If we separately count the number of respondents answering each of these and collect them in a vector, we can use the multinomial distribution to model the behavior of this vector.
Properties of the Multinomial Distribution Section
The multinomial distribution arises from an experiment with the following properties:
- a fixed number \(n\) of trials
- each trial is independent of the others
- each trial has \(k\) mutually exclusive and exhaustive possible outcomes, denoted by \(E_1, \dots, E_k\)
- on each trial, \(E_j\) occurs with probability \(\pi_j , j = 1, \dots , k\).

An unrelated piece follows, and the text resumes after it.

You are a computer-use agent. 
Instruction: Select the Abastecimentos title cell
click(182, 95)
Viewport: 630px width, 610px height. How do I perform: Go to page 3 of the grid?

If we let \(X_j\) count the number of trials for which outcome \(E_j\) occurs, then the random vector \(X = \left(X_1, \dots, X_k\right)\) is said to have a multinomial distribution with index \(n\) and parameter vector \(\pi = \left(\pi_1, \dots, \pi_k\right)\), which we denote as
\(X ∼ Mult\left(n, \pi\right)\)
In most problems, \(n\) is known (e.g., it will represent the sample size). Note that we must have \(\pi_1 + \cdots + \pi_k = 1\) and \(X_1+\cdots+X_k=n\).
- Marginal Counts
-
The individual or marginal components of a multinomial random vector are binomial and have a binomial distribution. That is, if we focus on the \(j\)th category as "success" and all other categories collectively as "failure", then \(Xj \sim Bin\left(n, \pi_j\right)\), for \(j=1,\ldots,k\).